As soon as you start down this road, you will be faced with a series of nightmares. Will your child be ridiculed in school? how will this impact his relationships with peers and siblings? Will your life ever be the same again? All of the rules you had dreamed of, or live by, are crumbling! We need help to build these 4 walls back up again. Your child needs therapy. Your child needs intensive intervention. You need to be prepared to lose yourself to the machine of forms, charts, checklists, data collection and paperwork.

If your child is already sick, you may begin to wonder what more this will add to his and your plates. What IS autism?! Why us?! The series of concerned yet hollow faces you will see over the years begin to haunt you already. In public you may be doing alright with social perceptions if your child is young, but as they get older..? When a tantrum over a toy is no longer cute..? what will you do..? How much can ABA really change this..?

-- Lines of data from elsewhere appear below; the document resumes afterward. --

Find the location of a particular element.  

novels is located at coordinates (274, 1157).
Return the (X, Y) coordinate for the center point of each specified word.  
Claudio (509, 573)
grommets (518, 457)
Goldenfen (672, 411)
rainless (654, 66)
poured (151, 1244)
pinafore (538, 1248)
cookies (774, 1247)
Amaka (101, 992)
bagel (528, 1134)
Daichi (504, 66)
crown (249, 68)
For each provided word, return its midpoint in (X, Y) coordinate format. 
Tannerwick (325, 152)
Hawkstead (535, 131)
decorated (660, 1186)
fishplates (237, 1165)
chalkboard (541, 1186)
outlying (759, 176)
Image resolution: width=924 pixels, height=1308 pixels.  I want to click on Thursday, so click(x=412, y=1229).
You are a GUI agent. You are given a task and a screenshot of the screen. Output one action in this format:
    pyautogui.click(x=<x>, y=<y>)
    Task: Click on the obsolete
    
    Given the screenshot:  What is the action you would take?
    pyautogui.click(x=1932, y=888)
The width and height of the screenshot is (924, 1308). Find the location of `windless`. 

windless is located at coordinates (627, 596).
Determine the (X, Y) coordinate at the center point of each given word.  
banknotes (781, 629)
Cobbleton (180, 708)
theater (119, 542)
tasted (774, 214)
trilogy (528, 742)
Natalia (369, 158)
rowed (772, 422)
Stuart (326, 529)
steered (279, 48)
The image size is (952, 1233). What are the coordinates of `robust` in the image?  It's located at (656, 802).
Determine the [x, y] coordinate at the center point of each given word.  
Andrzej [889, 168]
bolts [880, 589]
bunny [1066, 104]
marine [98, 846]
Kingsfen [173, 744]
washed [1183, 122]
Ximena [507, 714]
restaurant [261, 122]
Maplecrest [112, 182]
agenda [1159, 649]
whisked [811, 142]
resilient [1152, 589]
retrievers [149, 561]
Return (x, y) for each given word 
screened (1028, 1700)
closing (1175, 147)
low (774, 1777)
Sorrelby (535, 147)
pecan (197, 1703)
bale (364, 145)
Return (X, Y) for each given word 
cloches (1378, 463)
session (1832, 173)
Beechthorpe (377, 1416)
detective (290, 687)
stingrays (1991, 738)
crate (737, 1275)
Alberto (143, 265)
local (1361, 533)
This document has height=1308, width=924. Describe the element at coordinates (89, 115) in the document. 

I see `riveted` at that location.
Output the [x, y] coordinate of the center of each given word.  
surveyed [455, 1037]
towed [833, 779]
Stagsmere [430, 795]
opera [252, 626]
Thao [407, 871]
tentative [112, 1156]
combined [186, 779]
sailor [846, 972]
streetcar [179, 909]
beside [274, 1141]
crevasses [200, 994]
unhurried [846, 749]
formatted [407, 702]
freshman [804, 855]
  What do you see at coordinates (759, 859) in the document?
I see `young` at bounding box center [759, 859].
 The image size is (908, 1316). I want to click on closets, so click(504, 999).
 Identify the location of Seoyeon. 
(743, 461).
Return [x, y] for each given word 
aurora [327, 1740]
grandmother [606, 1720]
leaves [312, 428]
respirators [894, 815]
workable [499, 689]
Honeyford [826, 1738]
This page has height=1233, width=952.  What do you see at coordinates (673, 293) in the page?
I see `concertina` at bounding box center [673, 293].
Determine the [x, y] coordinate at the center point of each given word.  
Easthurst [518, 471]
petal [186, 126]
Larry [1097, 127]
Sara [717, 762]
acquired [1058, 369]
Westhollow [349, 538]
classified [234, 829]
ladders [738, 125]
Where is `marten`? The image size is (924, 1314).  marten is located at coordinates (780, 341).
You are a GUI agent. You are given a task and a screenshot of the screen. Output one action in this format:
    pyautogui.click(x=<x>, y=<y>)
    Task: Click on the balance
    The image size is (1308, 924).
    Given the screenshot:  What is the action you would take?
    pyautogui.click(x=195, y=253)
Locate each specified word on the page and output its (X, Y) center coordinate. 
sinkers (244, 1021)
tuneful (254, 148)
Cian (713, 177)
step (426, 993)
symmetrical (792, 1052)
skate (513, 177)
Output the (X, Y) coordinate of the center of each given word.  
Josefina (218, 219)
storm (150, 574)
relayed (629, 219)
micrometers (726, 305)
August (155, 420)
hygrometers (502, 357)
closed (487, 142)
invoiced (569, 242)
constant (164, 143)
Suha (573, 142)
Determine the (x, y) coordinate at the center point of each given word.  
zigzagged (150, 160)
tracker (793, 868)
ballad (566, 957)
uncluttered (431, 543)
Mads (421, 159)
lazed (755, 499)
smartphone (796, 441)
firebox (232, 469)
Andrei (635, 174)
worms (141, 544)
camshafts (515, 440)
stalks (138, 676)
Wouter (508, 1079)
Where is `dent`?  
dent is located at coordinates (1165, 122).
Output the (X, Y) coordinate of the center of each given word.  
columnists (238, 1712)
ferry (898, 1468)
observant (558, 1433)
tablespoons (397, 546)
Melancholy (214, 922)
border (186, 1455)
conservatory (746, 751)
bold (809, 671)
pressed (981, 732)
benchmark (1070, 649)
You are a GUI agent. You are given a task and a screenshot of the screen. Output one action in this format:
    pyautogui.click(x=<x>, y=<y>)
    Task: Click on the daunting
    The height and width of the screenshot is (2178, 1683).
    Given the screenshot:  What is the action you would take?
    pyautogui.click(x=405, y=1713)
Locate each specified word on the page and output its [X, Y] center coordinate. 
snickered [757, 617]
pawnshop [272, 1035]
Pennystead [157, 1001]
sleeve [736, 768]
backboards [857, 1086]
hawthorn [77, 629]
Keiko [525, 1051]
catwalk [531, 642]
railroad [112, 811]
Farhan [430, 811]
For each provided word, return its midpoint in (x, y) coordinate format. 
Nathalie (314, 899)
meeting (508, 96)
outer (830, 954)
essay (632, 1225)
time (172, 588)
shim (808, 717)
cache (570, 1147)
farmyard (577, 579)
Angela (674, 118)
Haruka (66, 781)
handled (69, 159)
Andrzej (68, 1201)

In 2013, Canadian statistics are at 1 in 88 people are diagnosed with autism. If you do not have a business-inclined mentality, then please take a moment to breathe that in, and abruptly make a horse sound and spit it out again. It means nothing for you. Is your child part of that number? who knows. Where did all these kids come from? well, either its something in the water, food, or lifestyle; or maybe its just a new craze. What does all of this mean for YOU? How other children are doing in school will be very different than yours, I assure you. What services other children receive, and how effective they are, is purely subjective and circumstantial. What are YOUR goals? How does autism interfere with those? What can you do to bring the two together? Because you see, I don't think autism interrupts our hopes or dreams, I think how we learn to deal with differences, this is what changes our reality.

The scariest part of your child being diagnosed with autism, is that you are slowly and methodically given the option to let your child be segregated from neurotypical peers, or to pull the plug on your own dependency on the social construct that is the popular culture.

Personally, henceforth, you will read of how I choose to pursue integration, not in school, not in extracurricular activities, but true integration. If we are at 1 in 88 individuals on the autism spectrum, then a few years ago we were at 1 in 100, a few years before, 1 in a few hundred, there has always been autism, and aspergers, but never before has there been such a rush for fundraising to prove a cure, therapy, or intervention like there is now. Be wary of any sponsored ads or specialists.

Right now, my greatest fear is really whether my child likes dinner tonight or not, what's yours?